Revision as of 06:03, 15 October 2010

restrictive permissions[edit]

If you want a more restrictive approach, do this instead:
 # chown -R root:root /var/www/joomla
 # cd /var/www/joomla
 # PLACES='
 # administrator/backups
 # administrator/components
 # administrator/modules
 # administrator/templates
 # cache
 # components
 # images
 # images/banners
 # images/stories
 # language
 # mambots
 # mambots/content
 # mambots/editors
 # mambots/editors-xtd
 # mambots/search
 # media
 # modules
 # templates
 # '
 # for i in $PLACES; do chown -R www-data:www-data $i; done


Content[edit]

Well, chown -R is recursive .. thus images covers images/banners and images/stories.

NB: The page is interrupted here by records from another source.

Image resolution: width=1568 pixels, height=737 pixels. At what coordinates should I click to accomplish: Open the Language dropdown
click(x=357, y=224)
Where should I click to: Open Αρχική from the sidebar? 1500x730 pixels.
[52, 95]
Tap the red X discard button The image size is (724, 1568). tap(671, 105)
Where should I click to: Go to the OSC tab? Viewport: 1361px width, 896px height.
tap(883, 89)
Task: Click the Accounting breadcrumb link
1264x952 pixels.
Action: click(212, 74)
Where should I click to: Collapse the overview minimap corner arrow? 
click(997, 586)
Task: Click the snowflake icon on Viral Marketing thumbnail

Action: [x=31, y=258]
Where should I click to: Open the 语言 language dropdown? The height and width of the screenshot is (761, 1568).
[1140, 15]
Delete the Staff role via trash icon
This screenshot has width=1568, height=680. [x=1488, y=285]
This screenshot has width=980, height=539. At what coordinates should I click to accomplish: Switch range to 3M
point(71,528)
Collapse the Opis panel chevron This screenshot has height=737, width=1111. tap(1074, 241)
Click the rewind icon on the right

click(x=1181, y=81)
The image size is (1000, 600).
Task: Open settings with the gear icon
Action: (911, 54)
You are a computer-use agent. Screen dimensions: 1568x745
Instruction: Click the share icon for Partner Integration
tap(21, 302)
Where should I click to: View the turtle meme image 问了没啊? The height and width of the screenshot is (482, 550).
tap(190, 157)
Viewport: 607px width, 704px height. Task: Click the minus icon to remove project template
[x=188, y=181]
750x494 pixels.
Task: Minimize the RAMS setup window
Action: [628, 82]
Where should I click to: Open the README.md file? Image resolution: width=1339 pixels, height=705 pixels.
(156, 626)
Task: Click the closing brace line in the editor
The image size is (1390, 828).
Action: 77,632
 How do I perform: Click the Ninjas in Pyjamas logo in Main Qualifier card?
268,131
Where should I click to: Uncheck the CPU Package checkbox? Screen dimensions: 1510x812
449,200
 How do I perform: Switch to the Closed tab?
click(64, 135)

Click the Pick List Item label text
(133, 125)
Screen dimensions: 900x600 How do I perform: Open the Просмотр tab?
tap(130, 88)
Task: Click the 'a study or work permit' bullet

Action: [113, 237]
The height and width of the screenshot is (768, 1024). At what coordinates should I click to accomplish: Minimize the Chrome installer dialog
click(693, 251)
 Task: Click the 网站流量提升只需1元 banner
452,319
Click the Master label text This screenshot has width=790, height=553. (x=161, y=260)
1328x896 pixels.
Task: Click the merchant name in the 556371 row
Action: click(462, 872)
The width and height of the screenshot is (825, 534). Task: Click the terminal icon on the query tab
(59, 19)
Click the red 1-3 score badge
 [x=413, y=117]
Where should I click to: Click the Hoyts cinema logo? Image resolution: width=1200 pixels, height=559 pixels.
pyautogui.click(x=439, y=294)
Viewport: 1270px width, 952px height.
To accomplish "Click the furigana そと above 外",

Same goes for mambots. Thus the subdirectories will have their ownership changed anyway.

Form[edit]

The chown program does handle more than one command line argument, and has done so since the dawn of time (i.e. the 70s).

Therfore you may write

chown -R www-data:www-data administrator/backups administrator/components administrator/modules administrator/templates cache components images language mambots media modules templates


Or if you want neat 80 columns

chown -R www-data:www-data administrator/backups administrator/components \
administrator/modules administrator/templates cache components images \
language mambots media modules templates


BTW: Leaving out the # marks makes it way easier to cut'n paste the commands into your favorite terminal window.

Update for Joomla 1.5.21[edit]

There is a tmp and a administrator/cache directory that need to be chown'ed as well. The first is needed if you enable compression. (Or so it looks from the Site setup pages) The later is needed by the "Joomla! Security Newsfeed" that is shown (or rather hidden) on the Backends start page.